(Screen grounding data)

· · · · ·

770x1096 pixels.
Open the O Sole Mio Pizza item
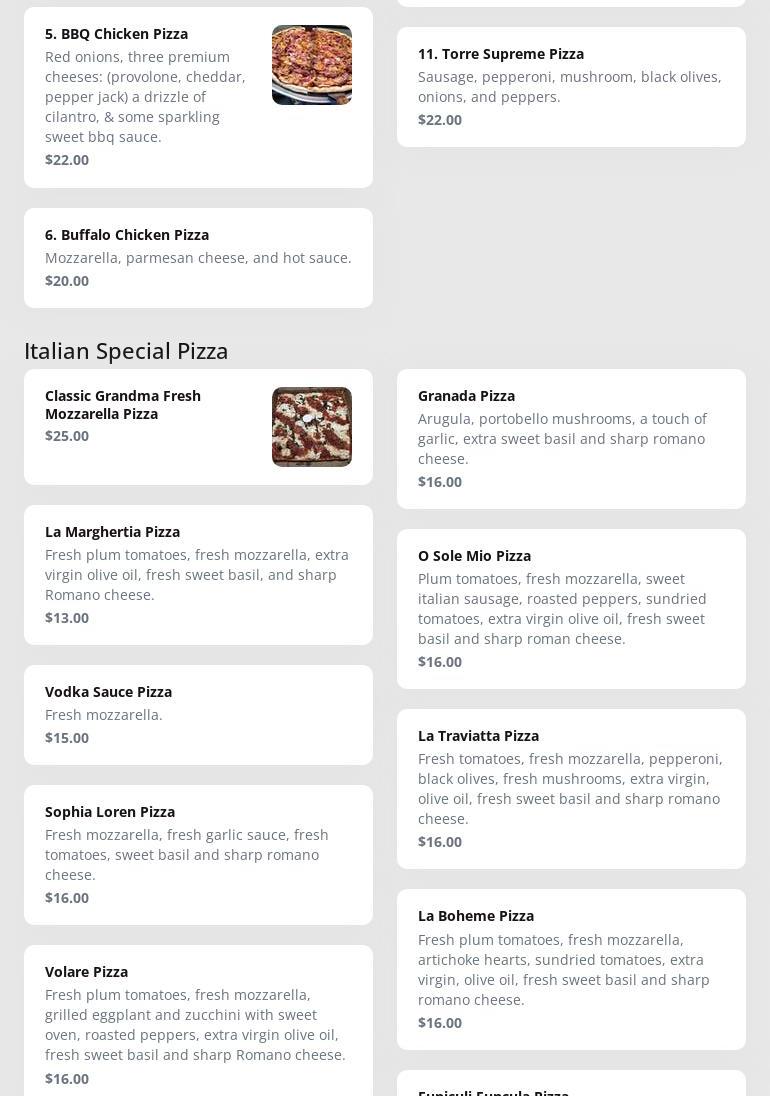tap(570, 608)
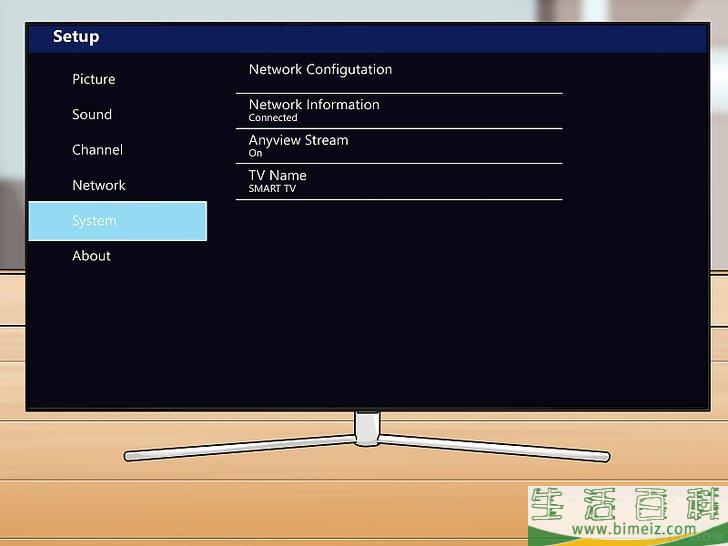Go to the Channel menu item

[x=97, y=150]
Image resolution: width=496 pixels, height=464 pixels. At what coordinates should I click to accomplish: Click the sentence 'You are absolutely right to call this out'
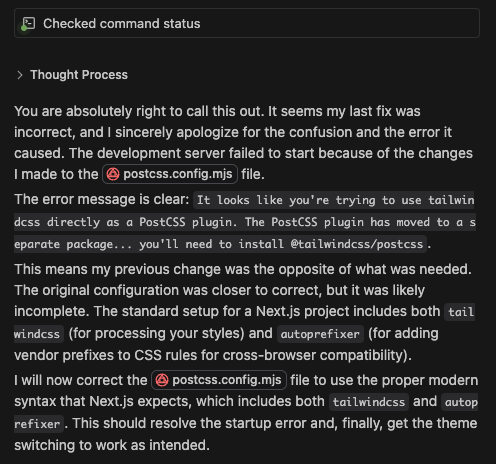coord(139,111)
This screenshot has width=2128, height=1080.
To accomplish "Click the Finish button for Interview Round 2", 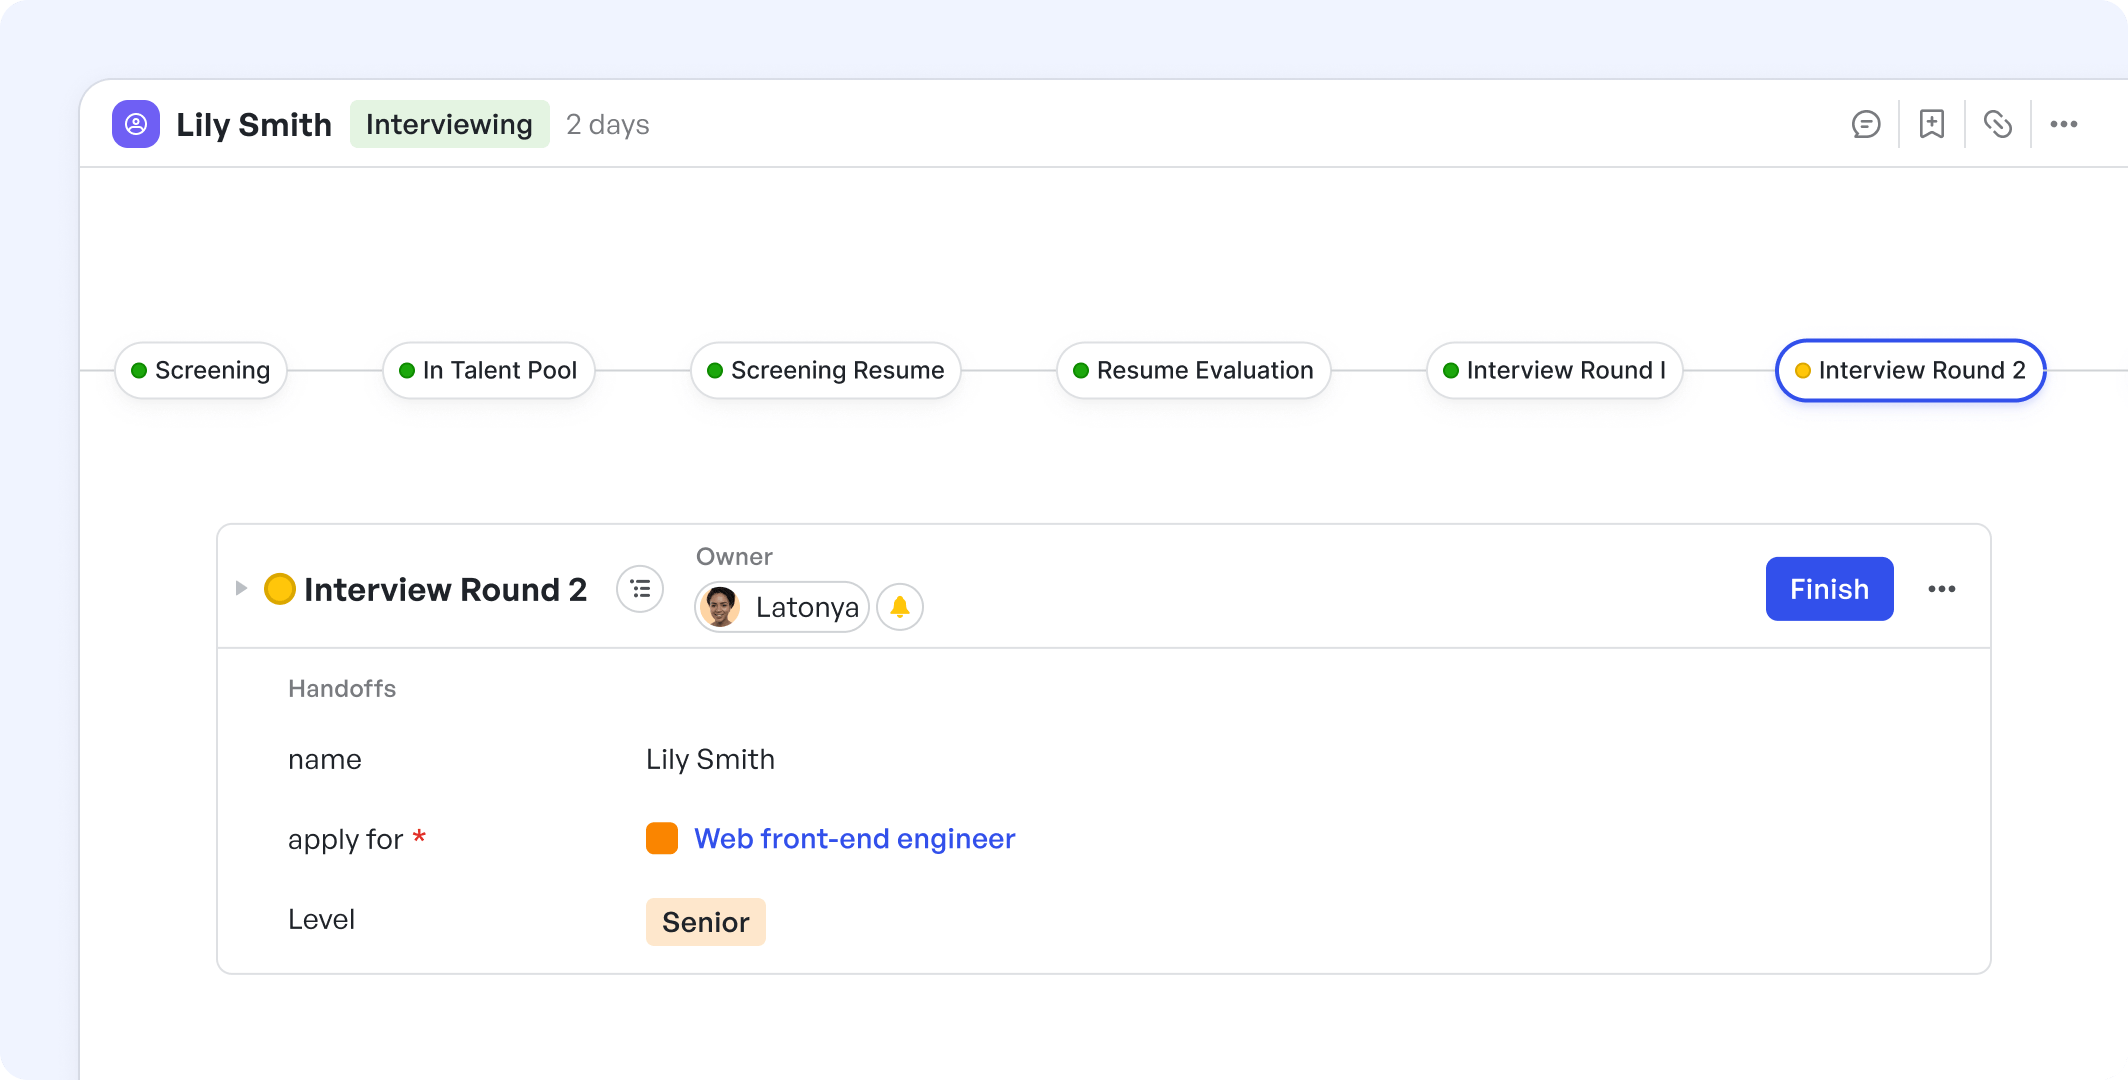I will coord(1830,588).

· · · · ·

## Task
Can you show every line of the data above that contains the string "width"? Case counts.

## Solution
Image resolution: width=496 pixels, height=464 pixels. At what coordinates should I click to accomplish: Click the sentence 'You are absolutely right to call this out'
This screenshot has width=2128, height=1080.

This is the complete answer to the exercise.